Reproduce every item below word for word, but leave out the pictures.

[Start of RECORDS FOR THIS EXERCISE]

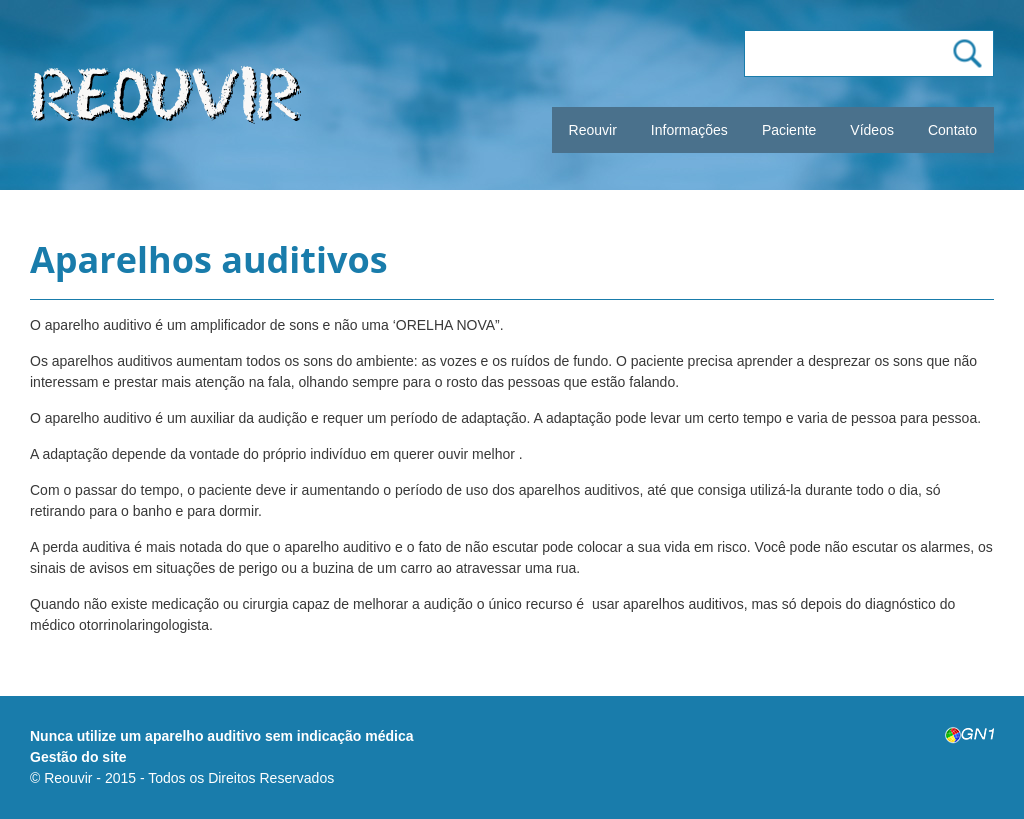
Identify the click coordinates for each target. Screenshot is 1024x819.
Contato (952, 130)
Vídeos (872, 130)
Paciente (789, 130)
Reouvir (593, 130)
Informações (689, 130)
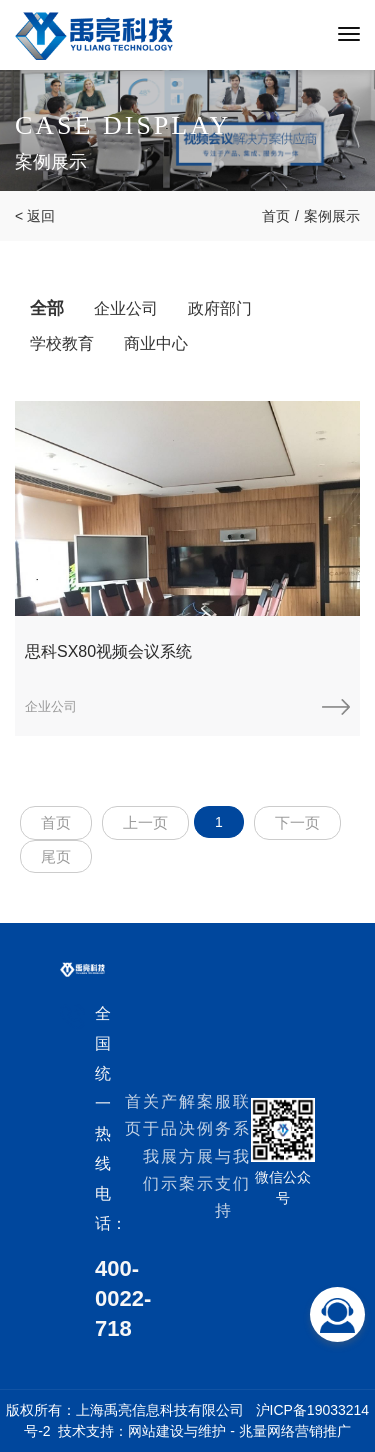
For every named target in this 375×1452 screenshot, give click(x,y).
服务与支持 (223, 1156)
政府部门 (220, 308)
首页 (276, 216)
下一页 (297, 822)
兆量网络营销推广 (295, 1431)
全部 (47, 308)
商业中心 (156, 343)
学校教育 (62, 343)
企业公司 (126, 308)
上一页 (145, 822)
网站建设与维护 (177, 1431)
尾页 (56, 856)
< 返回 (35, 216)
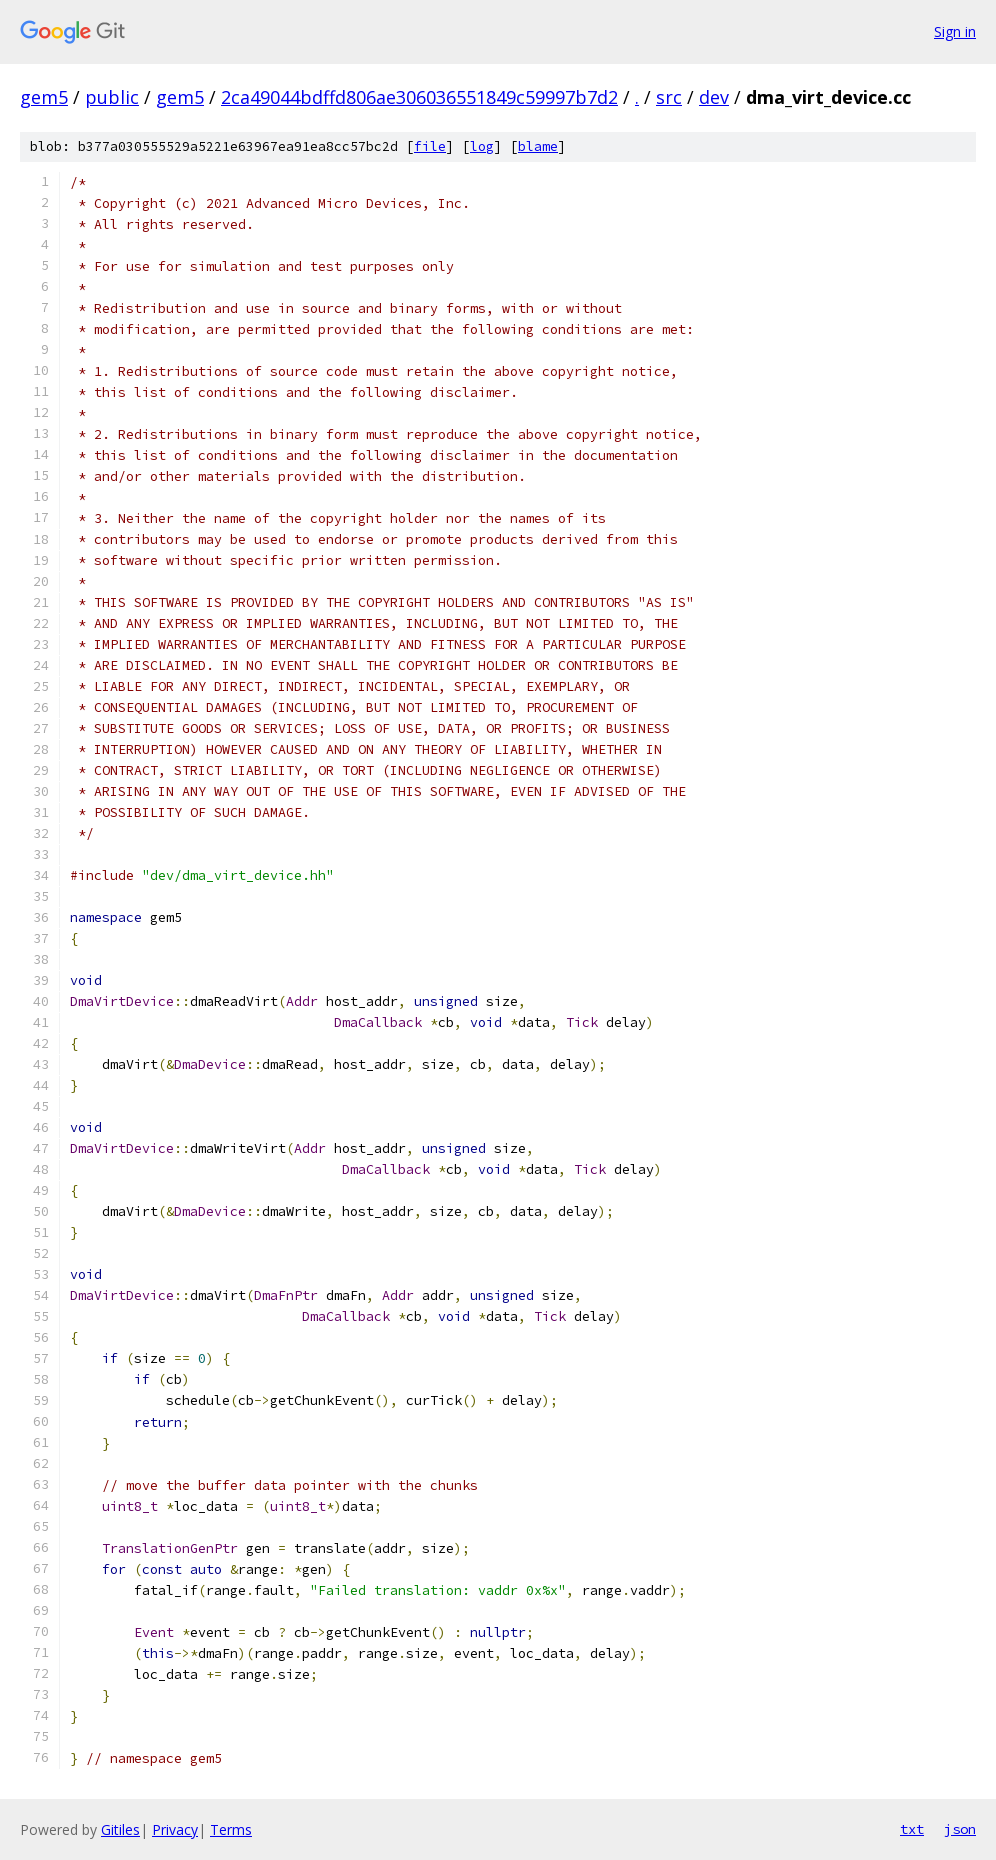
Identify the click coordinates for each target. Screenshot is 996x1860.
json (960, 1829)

[End of RECORDS FOR THIS EXERCISE]

_FINAL ANSWER_:
Identify the click coordinates for each target. Screenshot is 1024x819.
Contato (952, 130)
Vídeos (872, 130)
Paciente (789, 130)
Reouvir (593, 130)
Informações (689, 130)
For every named target in this 375×1452 screenshot, give click(x,y).
服务与支持 (223, 1156)
政府部门 (220, 308)
首页 (276, 216)
下一页 (297, 822)
兆量网络营销推广 (295, 1431)
全部 (47, 308)
商业中心 (156, 343)
学校教育 (62, 343)
企业公司 (126, 308)
上一页 (145, 822)
网站建设与维护 (177, 1431)
尾页 (56, 856)
< 返回 (35, 216)
Identify the click coordinates for each target. Screenshot is 996x1860.
json (960, 1829)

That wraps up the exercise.